There were also, poolside, a lotta fake boobs—along with real ones like me, I know, I know—but I couldn’t figure out if sporting fake boobs increased the chances of the owner being Foreign or Domestic, even when there was almost nothing covering ’em, in terms of a bathing suit. Miami Beach, in general, seems to wear less clothing per capita than pretty much everywhere I’ve ever been except Nudist places, and it’s only weird for a little while, and then you get used to seeing people wearing almost no clothes to places where the average American would at least put on a fucking shirt, you know? I didn’t see a lot of those no shirt no shoes no service signs either.

For a travel tip, we didn’t fly to Miami Beach, we flew to Fort Lauderdale, because it was way cheaper, and then we took the bus, which, trust me, don’t take the Google instructions, because that fucking Google put us on three buses with two transfers, but a native Floridian tipped us off we only needed to transfer once, so I would personally like to thank the People of Florida, who get a bad rap on the Internet, but I’m not kidding, everybody in Florida from the airport to the hotel and all the places we went in between were very nice, except the one guy at the desk at the Fontainebleau who didn’t want to take my room key-card when we checked out, saying something like, “Oh, you might want to keep that, it has your name on it,” but I got the feeling he just didn’t want to throw it away for me. I’m not putting that on TripAdvisor dot com or anything, just saying I kinda got a negative vibe off him, but that mighta been because I kept asking him if I got that $50 credit at the bar that was supposed to be part of the room package, so I may have been a wee bit annoying with my vodka-breath checkout questions.

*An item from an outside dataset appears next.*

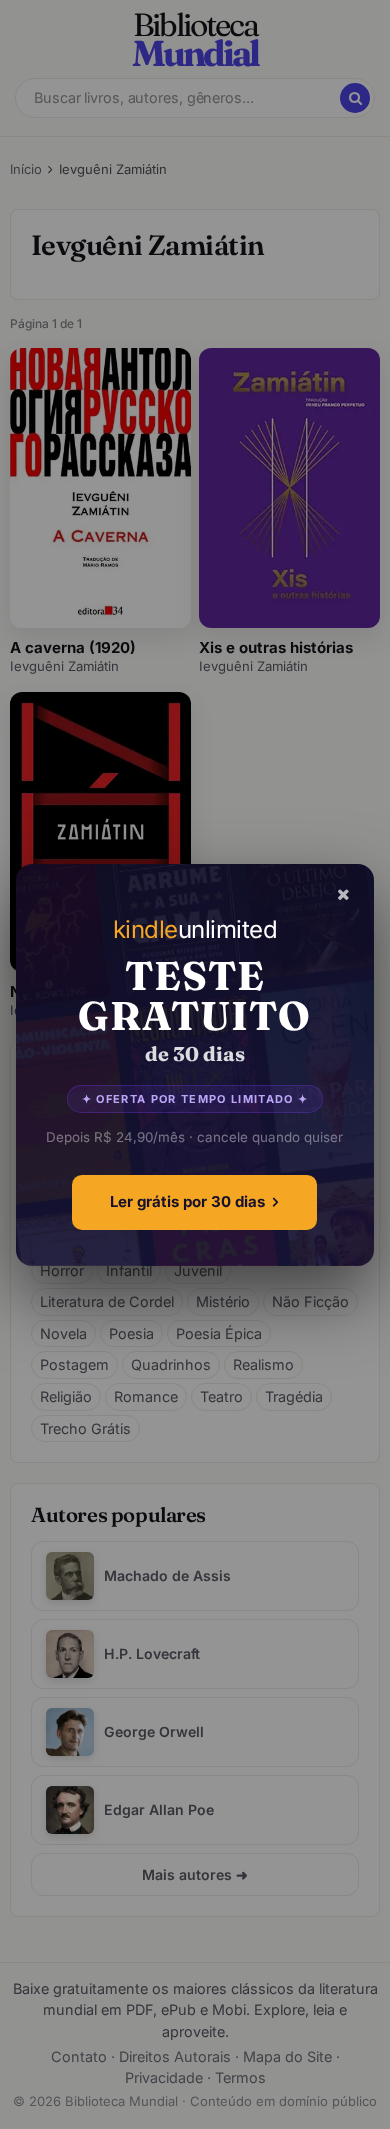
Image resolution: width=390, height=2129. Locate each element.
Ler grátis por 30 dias (187, 1201)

I decided to blend in to Miami Beach, clothing-wise, by wearing a white linen suit, until people started yelling “Hey, Miami Vice Sonny!” or “Hey, Michael Bolton!” or finally, “Hey, you need to clean that suit!” So then I wore my Adidas track suit and a Baltimore Orioles bucket hat everywhere and got a lot of Senior Citizen discounts. Here’s another travel tip: the number one indicator you are a tourist (other than you are riding on a double-decker tourist bus taking pictures of the Art Deco buildings) is that you are wearing a floppy bucket hat, so if you want to blend in and you wanna wear a hat, make it one of those hip straw ones like you can get at Target. Do not wear one of those “Captain” boat hats, and to get into the shirt area for a moment, do not wear one of those i’m in miami bitch T-shirts that are for sale at the kabillion beach shops in Miami.

OK, one more time, Gentle Reader, I would like to Sincerely Apologize for forgetting to file last week’s “Mr. Wrong” column, and again, there was no excuse, but I think the reason was pretty solid, and I would like to thank the People of Florida, and lastly, I would like to thank my Bride for making this all possible.